### Document section:

━━━━━━━━━━━━━━━━━━━━

There are only two types of relocations that you will encounter in a normal DJGPP COFF object.

Type
Value
Purpose
RELOC_ADDR32 6 Relocate a 32-bit absolute reference
RELOC_REL32 20 Relocate a 32-bit relative reference

For any relocation, you must determine the new address of the relocated symbol that we are adjusting for. If the symbol is in another object (external), the symbol table will contain a reference to that external symbol, and the relocation will refer to that symbol table entry. If the symbol is in the same object, the symbol table will have entries that refer to the sections themselves (always there and always private) that will be referred to. When you relocate the section itself, these symbols will reflect its new location.

RELOC_ADDR32

To do this relocation, you must perform the following steps:

RELOC_REL32

This relocation happens normally only in executable sections, and refers only to external symbols. To do this relocation, you must perform the following steps:

 

Line Numbers

typedef struct {
union {
unsigned long l_symndx; /* function name symbol index */
unsigned long l_paddr; /* address of line number */
} l_addr;
unsigned short l_lnno; /* line number */
} LINENO;

Warning: This structure's size is not a multiple of four. When reading from file, it is strongly recommended that either (1) you read each entry in a loop, reading LINESZ bytes each time, or allocate a block of memory and calculate a pointer to each entry you need by multiplying by LINESZ. In no case should you assume that array addressing or sizeof(LINENO) will be useful.

Each executable section has its own line number table. Each function in that section is numbered independently, with the start of the function (the line with the opening brace) numbered as line one for that function. Each function in the line number table will have one entry where l_lnno is zero and the symbol table entry for the function is in l_symndx. This entry is followed by entries for each line of the function, with l_lnno set to the function-relative line number (1..N) and l_paddr set to the address of the first assembler codes for that line.

To figure out absolute line numbers, you must look in the symbol table for the function, find the "beginning of function" symbol (type C_FCN, usually right after the function's C_EXT or C_STAT symbol) where the absolute line number for the function (equivalent to line one in the line number table's scheme) is stored (in AUXENT.x_sym.x_misc.x_lnsz.x_lnno), and add that to the relative line numbers in the table.

━━━━━━━━━━━━━━━━━━━━

### Extracted entries:
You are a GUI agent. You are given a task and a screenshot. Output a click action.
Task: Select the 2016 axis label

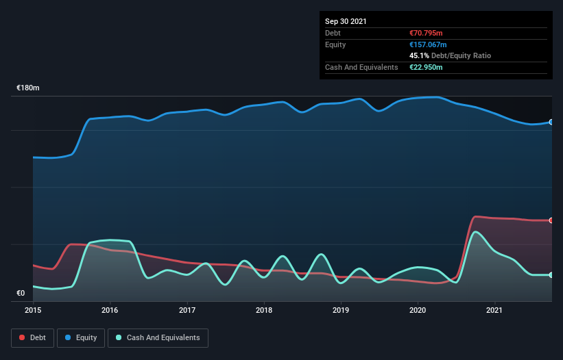pos(110,310)
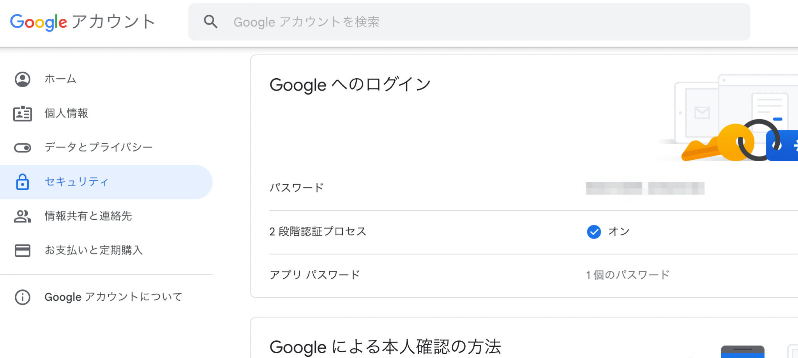The height and width of the screenshot is (358, 798).
Task: Select 個人情報 in the sidebar
Action: pos(66,113)
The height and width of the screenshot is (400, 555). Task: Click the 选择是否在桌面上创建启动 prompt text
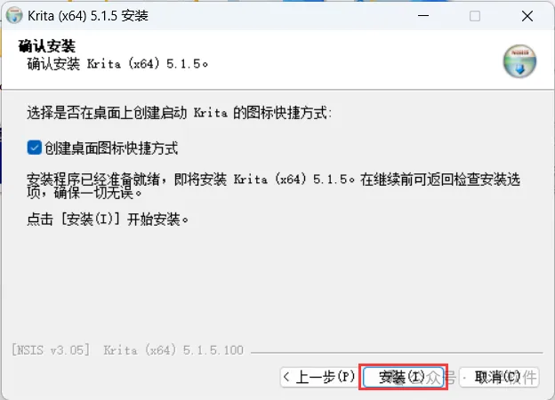179,113
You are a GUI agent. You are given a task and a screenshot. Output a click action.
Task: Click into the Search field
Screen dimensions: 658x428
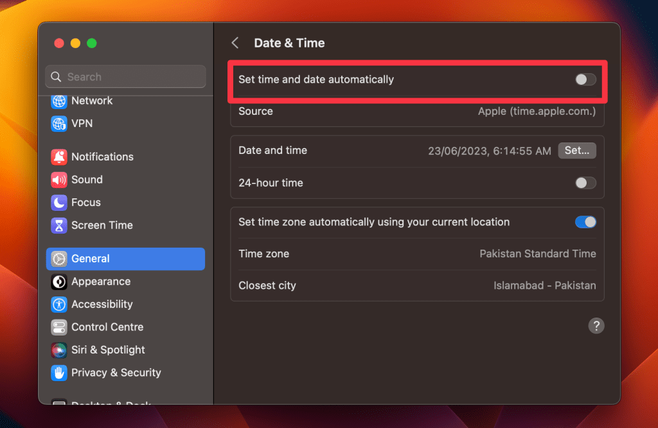coord(125,77)
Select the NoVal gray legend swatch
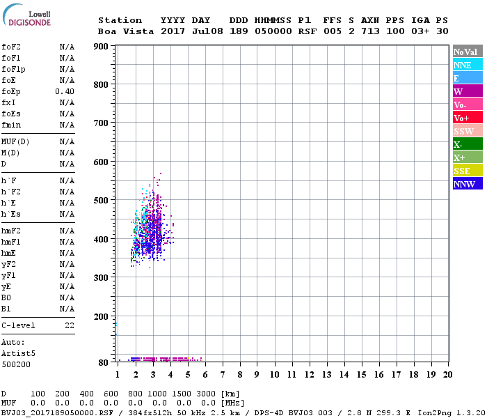Viewport: 487px width, 418px height. click(x=467, y=52)
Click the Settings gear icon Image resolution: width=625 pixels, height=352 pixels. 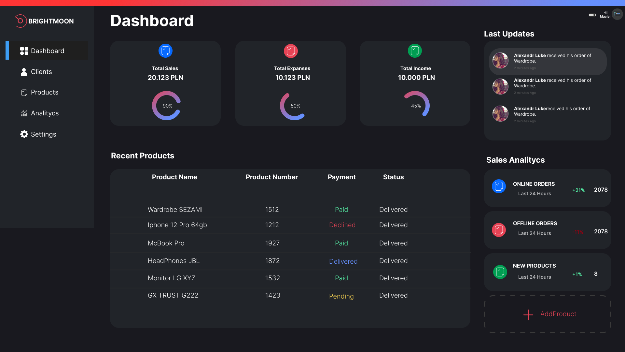click(x=24, y=134)
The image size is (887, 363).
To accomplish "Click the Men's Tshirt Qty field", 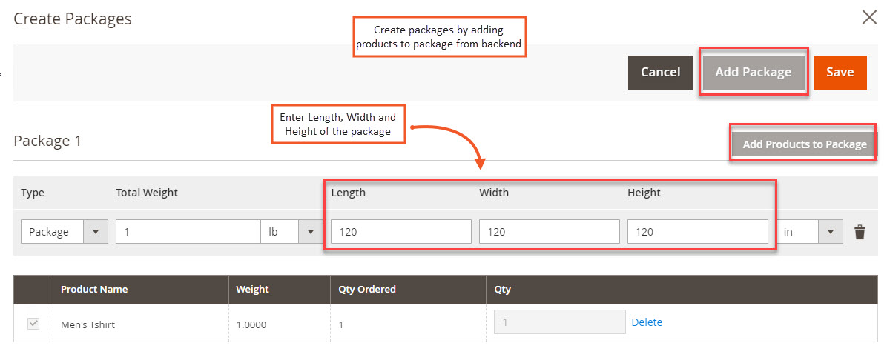I will [x=559, y=322].
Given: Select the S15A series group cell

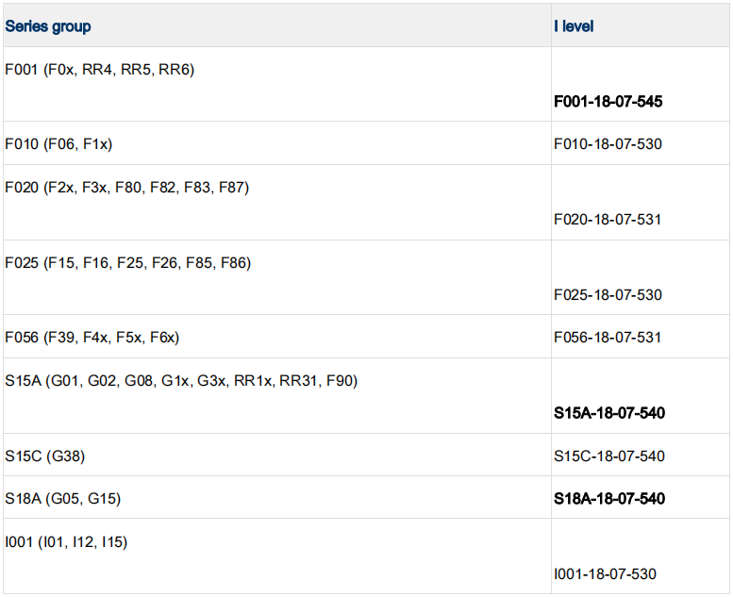Looking at the screenshot, I should click(181, 381).

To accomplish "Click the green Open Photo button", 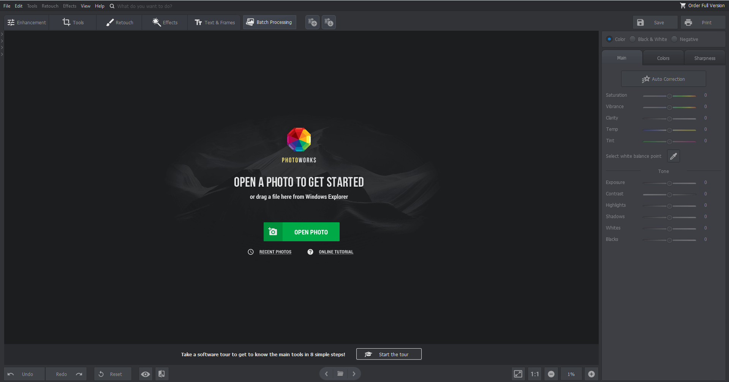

━━━━━━━━━━━━━━━━━━━━

### Task brief:
In the text on COFF relocations and line numbers, take the part that opens with the words "Each executable section" and closes with "for that line.", and write it out again with "section" swapped for "segment".

### Correct answer:
Each executable segment has its own line number table. Each function in that segment is numbered independently, with the start of the function (the line with the opening brace) numbered as line one for that function. Each function in the line number table will have one entry where l_lnno is zero and the symbol table entry for the function is in l_symndx. This entry is followed by entries for each line of the function, with l_lnno set to the function-relative line number (1..N) and l_paddr set to the address of the first assembler codes for that line.